The comment by mlk is right on the mark. The idea of this solution is basically what he wrote, but there a lot of messy details coming from the question of which direction the arcs are curving. Let the points be $P_1$, $P_2$, ... $P_n$ in that order, and assume that the curve is a simple closed curve. Let $\alpha_i$ be the angle $\angle(P_{i-1} P_i P_{i+1})$, measured inside the simple closed polygon. I will show that:
For $n=2m$ even, the curve closes if and only if $\alpha_1+\alpha_3+\cdots+\alpha_{2m-1} = \alpha_2 + \alpha_4 + \cdots + \alpha_{2m}$. In this case, we can start at any angle. (Since the sum of the angles of a $2m$-gon is $(2m-2) \pi$, the common value of the sum of $(m-1) \pi$.)
If $n$ is odd, there is exactly one angle we should start at.
Let $O_i$ be the center of the arc from $P_i$ to $P_{i+1}$. I found the following sign convention useful: If $O_i$ is inside the curve, I set $\theta_i = \angle(O_i P_i P_{i+1}) = \angle(O_i P_{i+1} P_i)$; these angles are equal because they are the base angles of an isosceles triangle. If $O_i$ is outside the curve, I put $\theta_i = \pi-\angle(O_i P_i P_{i+1}) = \pi-\angle(O_i P_{i+1} P_i)$.

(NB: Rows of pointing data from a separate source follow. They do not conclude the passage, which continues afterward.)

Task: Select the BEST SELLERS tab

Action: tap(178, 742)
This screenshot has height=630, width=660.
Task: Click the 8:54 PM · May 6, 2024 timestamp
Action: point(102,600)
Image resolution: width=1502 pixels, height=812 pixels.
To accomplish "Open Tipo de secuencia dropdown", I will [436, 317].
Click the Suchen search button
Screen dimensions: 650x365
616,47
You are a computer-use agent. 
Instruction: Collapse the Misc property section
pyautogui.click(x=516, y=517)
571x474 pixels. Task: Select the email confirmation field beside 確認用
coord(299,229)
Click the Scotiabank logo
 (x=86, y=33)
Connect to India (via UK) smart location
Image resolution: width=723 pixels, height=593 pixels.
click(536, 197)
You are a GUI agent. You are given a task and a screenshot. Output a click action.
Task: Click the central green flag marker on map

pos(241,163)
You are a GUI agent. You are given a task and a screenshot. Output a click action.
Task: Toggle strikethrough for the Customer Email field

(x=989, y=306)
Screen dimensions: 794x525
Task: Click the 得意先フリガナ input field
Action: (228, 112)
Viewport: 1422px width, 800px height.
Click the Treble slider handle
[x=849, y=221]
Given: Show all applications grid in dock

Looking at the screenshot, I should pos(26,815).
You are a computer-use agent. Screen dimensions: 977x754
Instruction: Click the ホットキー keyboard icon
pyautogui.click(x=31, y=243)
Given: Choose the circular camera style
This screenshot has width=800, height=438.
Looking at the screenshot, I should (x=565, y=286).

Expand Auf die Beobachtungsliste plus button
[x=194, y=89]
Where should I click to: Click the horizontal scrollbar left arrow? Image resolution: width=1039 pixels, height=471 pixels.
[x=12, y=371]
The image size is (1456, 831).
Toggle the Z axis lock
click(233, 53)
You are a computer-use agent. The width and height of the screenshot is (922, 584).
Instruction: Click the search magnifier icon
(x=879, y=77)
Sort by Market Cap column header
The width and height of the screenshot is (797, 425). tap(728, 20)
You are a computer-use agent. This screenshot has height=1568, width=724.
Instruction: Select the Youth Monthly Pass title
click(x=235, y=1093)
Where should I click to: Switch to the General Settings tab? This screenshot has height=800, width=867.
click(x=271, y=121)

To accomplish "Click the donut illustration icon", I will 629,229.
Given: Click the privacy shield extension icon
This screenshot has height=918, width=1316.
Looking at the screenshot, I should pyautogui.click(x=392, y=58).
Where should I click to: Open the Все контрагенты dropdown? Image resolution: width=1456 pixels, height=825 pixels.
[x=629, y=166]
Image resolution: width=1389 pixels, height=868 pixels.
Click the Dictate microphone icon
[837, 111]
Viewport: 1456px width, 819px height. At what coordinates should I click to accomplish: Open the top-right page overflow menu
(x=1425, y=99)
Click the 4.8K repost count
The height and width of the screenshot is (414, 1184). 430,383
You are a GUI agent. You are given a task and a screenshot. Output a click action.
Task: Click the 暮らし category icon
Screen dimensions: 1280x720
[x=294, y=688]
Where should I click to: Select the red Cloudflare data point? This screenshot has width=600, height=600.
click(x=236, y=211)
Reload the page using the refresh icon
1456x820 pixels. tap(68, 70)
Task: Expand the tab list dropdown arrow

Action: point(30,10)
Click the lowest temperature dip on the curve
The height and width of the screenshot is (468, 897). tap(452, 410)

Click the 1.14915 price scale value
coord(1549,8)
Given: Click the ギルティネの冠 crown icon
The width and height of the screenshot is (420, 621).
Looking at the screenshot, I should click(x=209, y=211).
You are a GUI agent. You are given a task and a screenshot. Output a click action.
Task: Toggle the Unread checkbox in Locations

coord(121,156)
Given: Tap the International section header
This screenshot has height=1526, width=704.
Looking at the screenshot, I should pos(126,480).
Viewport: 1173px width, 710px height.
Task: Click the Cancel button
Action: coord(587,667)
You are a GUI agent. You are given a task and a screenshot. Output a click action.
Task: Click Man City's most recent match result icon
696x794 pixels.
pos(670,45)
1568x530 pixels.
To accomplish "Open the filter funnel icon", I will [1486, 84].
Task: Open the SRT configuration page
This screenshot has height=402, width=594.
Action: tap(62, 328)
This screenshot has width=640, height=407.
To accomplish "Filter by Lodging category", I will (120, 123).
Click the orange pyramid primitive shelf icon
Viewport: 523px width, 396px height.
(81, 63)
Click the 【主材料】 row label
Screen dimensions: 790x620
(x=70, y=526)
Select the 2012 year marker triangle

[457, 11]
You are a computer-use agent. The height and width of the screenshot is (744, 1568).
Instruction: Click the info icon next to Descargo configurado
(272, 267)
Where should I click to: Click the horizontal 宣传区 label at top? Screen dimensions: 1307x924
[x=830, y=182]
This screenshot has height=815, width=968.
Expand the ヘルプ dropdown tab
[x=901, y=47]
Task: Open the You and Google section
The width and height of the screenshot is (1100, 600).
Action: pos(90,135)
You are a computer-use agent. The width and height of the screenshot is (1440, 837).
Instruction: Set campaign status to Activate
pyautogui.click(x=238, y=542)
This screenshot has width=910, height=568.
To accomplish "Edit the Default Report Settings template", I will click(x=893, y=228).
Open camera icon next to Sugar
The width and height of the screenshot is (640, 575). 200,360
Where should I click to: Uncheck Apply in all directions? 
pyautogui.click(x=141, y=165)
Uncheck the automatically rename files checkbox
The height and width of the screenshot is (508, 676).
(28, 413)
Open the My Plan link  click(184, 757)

The condition that the arcs $P_{i-1} P_i$ and $P_i P_{i+1}$ are tangent says that $O_{i-1}$, $O_i$ and $P_i$ are collinear with $O_{i-1}$ and $O_i$ on the same (respectively opposite) side of $P_i$ if $O_i$ and $O_{i+1}$ are on the same (respectively opposite) side of the curve.
I claim that the following relation holds:
$$\alpha_i = \theta_{i-1} + \theta_i. \qquad (\ast)$$
We need to check all four cases for whether $P_{i-1}$ and $P_i$ are inside or outside of the curve: For example, if both are inside, then this holds because
$$\angle(P_{i-1} P_i P_{i+1}) = \angle(P_{i-1} O_{i-1} P_i)+ \angle(P_{i} O_{i} P_{i+1}) = \angle(P_{i-1} O_{i-1} P_i)+ \angle(P_{i} O_{i+1} P_{i+1}).$$
In the other cases, we need to similarly check that all the $\pi$'s and $-$'s work out.
We can use $(\ast)$ to compute all of the $\theta_i$ in terms of $\theta_1$: We have $\theta_2 = \alpha_2-\theta_1$, $\theta_3 = \alpha_3-\alpha_2+\theta_1$, etcetera.
If $n$ is even, we see that the curve closes if and only if $\alpha_1+\alpha_3+\cdots+\alpha_{2m-1} = \alpha_2 + \alpha_4 + \cdots + \alpha_{2m}$. If $n$ is odd, we see that the key equation is $\theta_1 = \alpha_1 - \alpha_2+\alpha_3-\alpha_4 +\cdots +\alpha_n - \theta_1$. This will hold exactly for one value of $\theta_1$ modulo $\pi$. $\square$
I tried to work out the case of a self intersecting curve, but it got too messy. There is a method called "directed angles" which often cleans up situations like this -- see Section 1.7 of Geometry Unbound -- but I didn't find it helpful.